> _Problems to work on_
- 1) Please decide whether each statement below agrees with the Vitaly Dunaytsev text. Answer (a), (b), and (c) with yes or no, and quote the exact words from the text that settle each one.
(a) Dunaytsev's family moved to Stary Oskol in 2001.
(b) Dunaytsev took up boxing before he switched to judo.
(c) Dunaytsev's father is a retired competitive wrestler.
- 2) Resume the Vitaly Dunaytsev text after its last sentence and carry his career forward in the same encyclopedic style.

Personal information
- Full name: Vitaly Vladimirovich Dunaytsev
- Nationality: Russian
- Born: 12 April 1992 (age 34) Kostanay, Kazakhstan
- Height: 174 cm (5 ft 9 in)

Sport
- Sport: Amateur boxing
- Club: Dynamo
- Coached by: Nikolay Bulgakov

Medal record
Representing Russia
Olympic Games
| Bronze medal – third place | 2016 Rio de Janeiro | Light welterweight |
World Championships
| Gold medal – first place | 2015 Doha | Light welterweight |
European Championships
| Gold medal – first place | 2015 Samokov | Light welterweight |

= Vitaly Dunaytsev =

Russian boxer (born 1992)

Vitaly Vladimirovich Dunaytsev (Виталий Владимирович Дунайцев; born 12 April 1992) is a Russian amateur light welterweight boxer. He won gold medals at the 2015 World Championships and 2015 European Championships and a bronze medal at the 2016 Rio Olympics.

== Career ==
Dunaytsev was born in Kostanay, Kazakhstan, but the family moved in 2001 to Stary Oskol, Belgorod Oblast, Russia. His father is a retired competitive boxer. Dunaytsev first practiced judo, but after two years changed to boxing. He is a student of the Faculty of Law at the Belgorod University of Cooperation, Economics and Law. He is married to Valeria. Dunyatsev's first notable win was at the 2008 European Junior Championships in Plovdiv, Bulgaria, and in the following years he was quite successful in Youth and Junior National Championships.

> _Dataset extract_
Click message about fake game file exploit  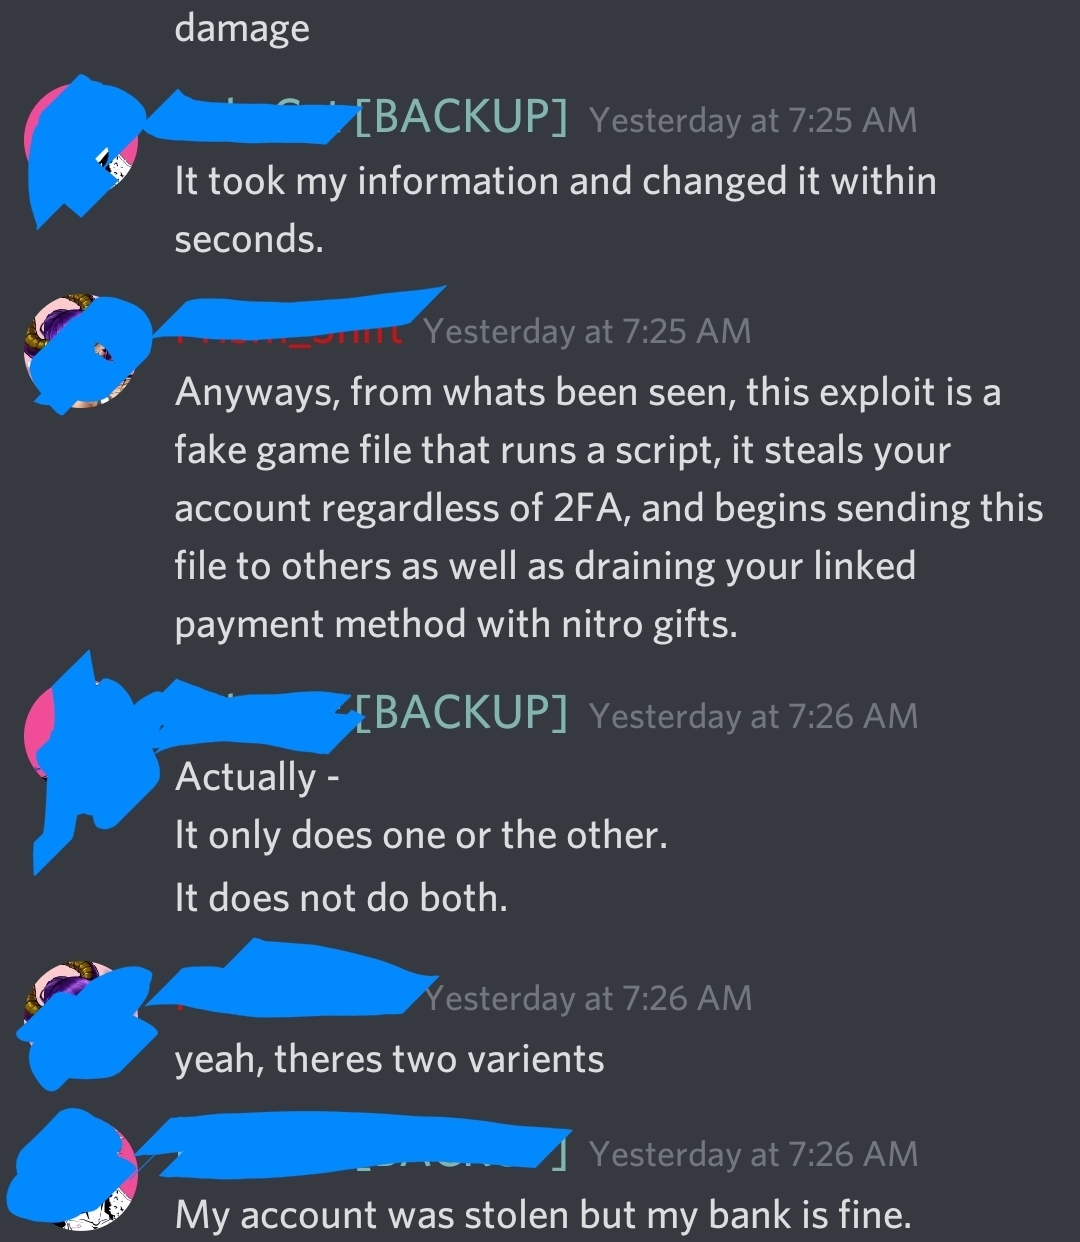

...

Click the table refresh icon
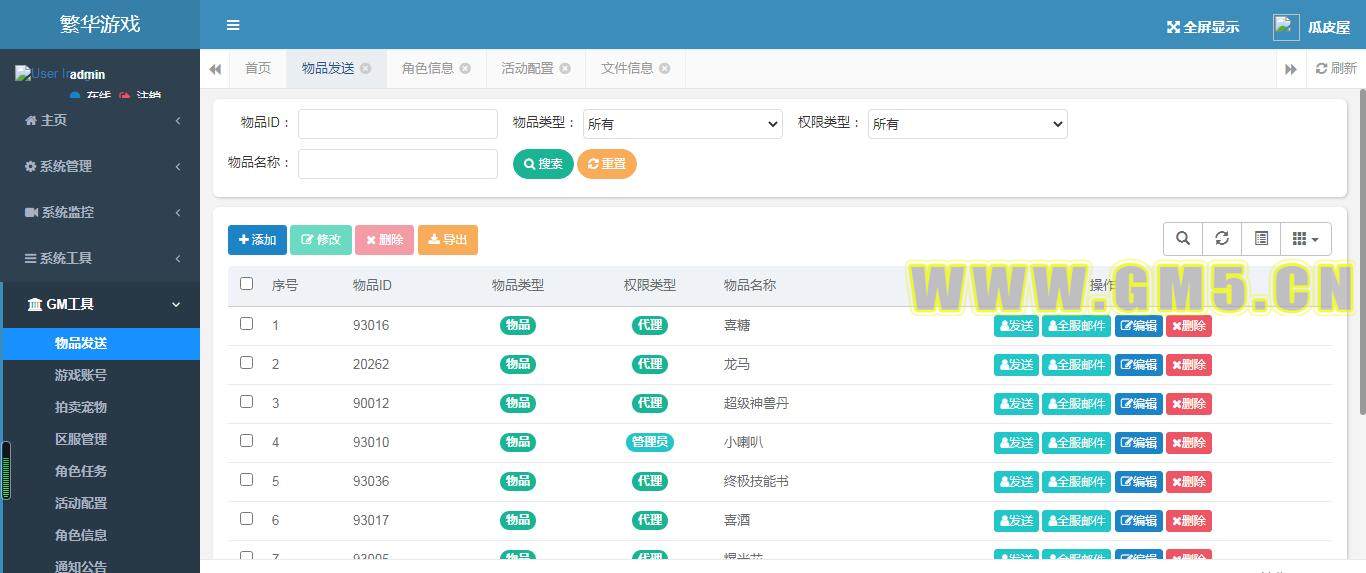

---

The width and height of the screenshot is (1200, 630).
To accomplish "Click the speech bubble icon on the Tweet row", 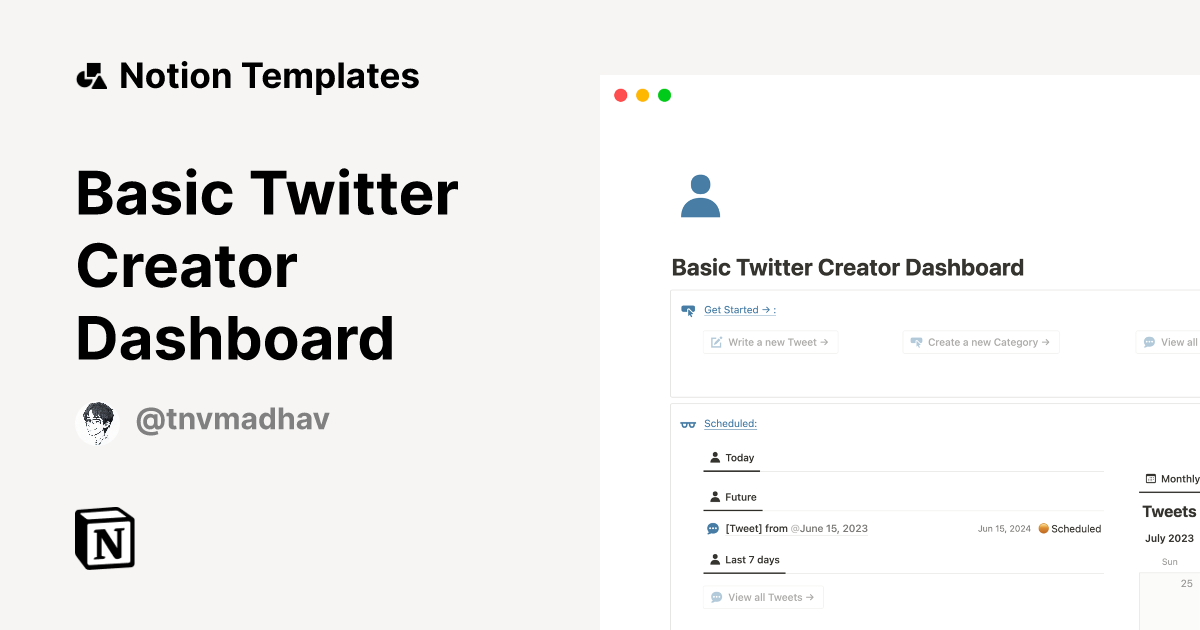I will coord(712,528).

> _Your responses_
- 1)
(a) Yes: "the family moved in 2001 to Stary Oskol, Belgorod Oblast, Russia"
(b) No: "Dunaytsev first practiced judo, but after two years changed to boxing"
(c) No: "His father is a retired competitive boxer."

- 2)
Dunaytsev became a two-time Russian National champion (2013–2014) in light welterweight division. He won gold at the 2015 European Championships defeating Pat McCormack of Great Britain in the Finals and in October, Dunaytsev became World Champion in Light welterweight at the 2015 AIBA World Boxing Championships in Doha, Qatar.

On 15 December 2015, by the order of the Sports Minister of Russia, Dunaytsev received the honorary title "Merited Master of Sports". On 25 August 2016 he received the Medal of the Order "For Merit to the Fatherland" of 2nd degree.